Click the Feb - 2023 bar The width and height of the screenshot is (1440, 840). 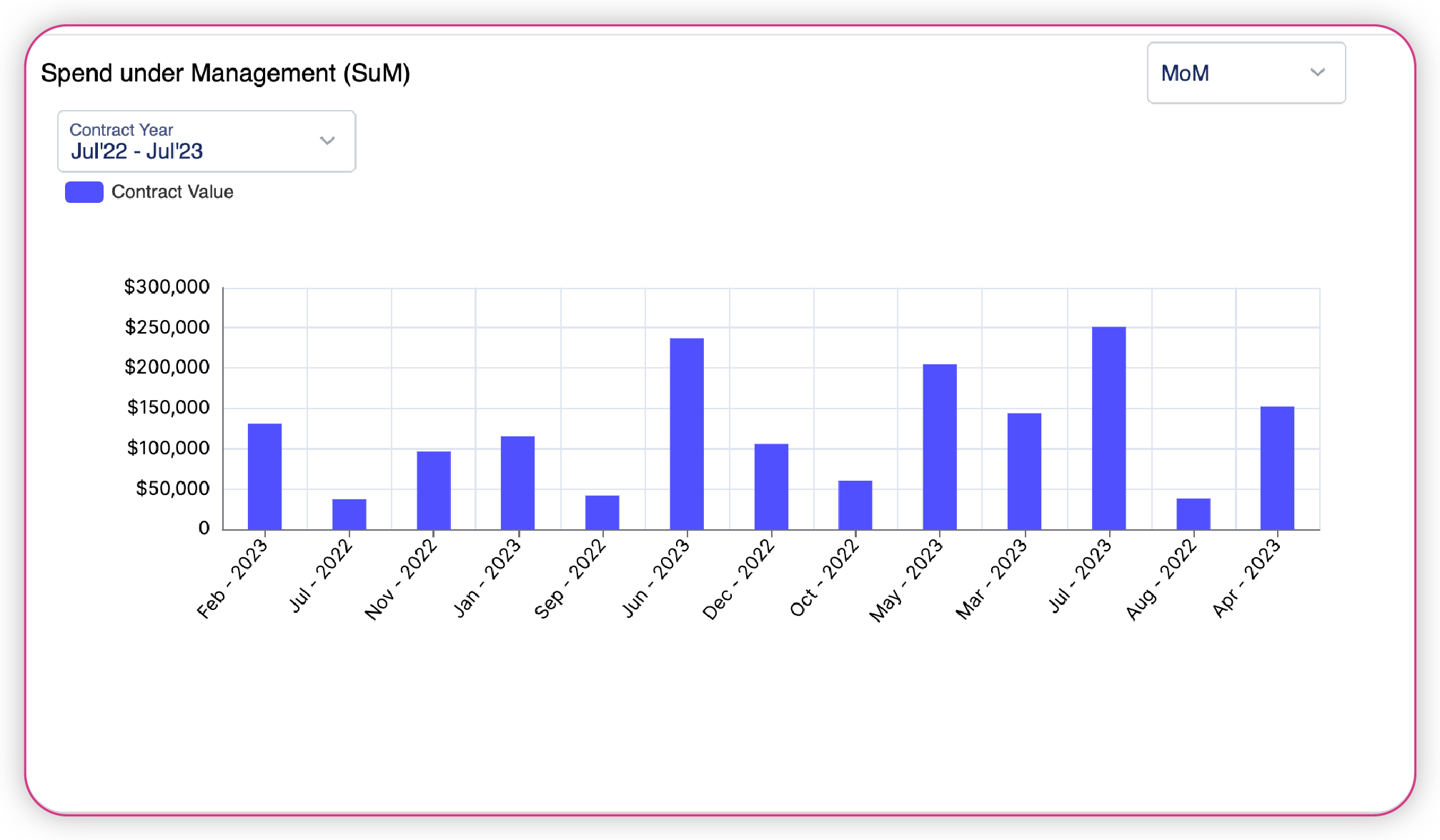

==

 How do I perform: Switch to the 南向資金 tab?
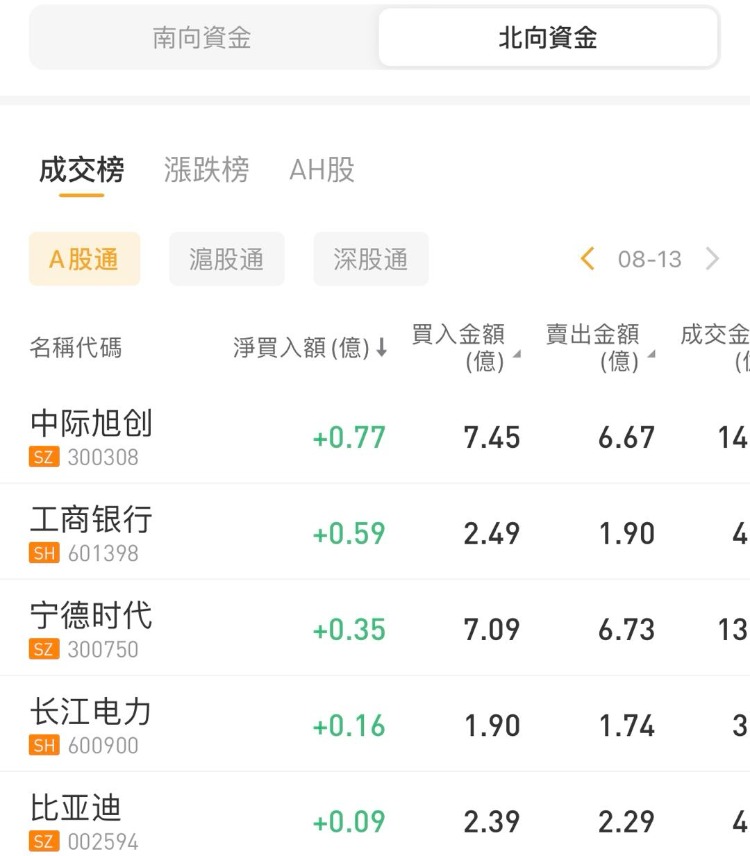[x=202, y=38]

...

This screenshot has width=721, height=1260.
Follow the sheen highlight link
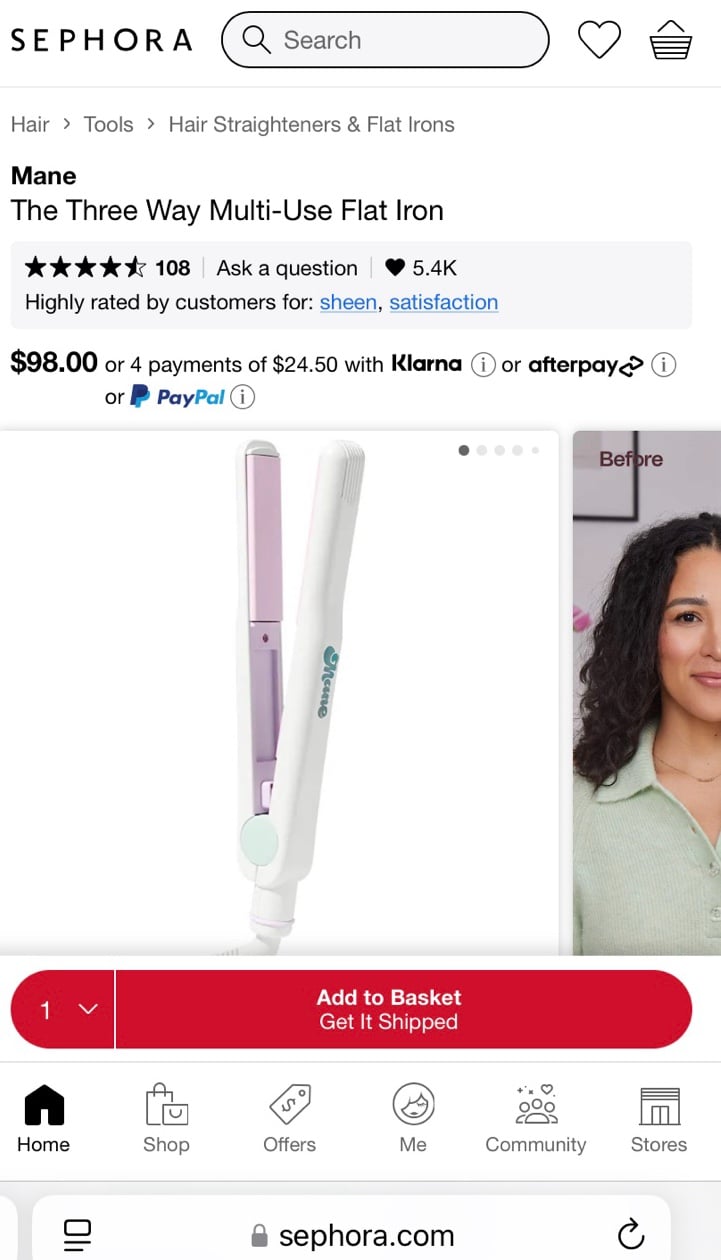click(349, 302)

◆ **Problem requirements**: Please update the lines that open with the one containing "This screenshot has width=721, height=1260." and close with the one containing "click(349, 302)" by putting "button" wherever "link" appears, and change nothing else. Give back only those lines, without the pictures.

◆ **Exercise solution**:
This screenshot has width=721, height=1260.
Follow the sheen highlight button
click(349, 302)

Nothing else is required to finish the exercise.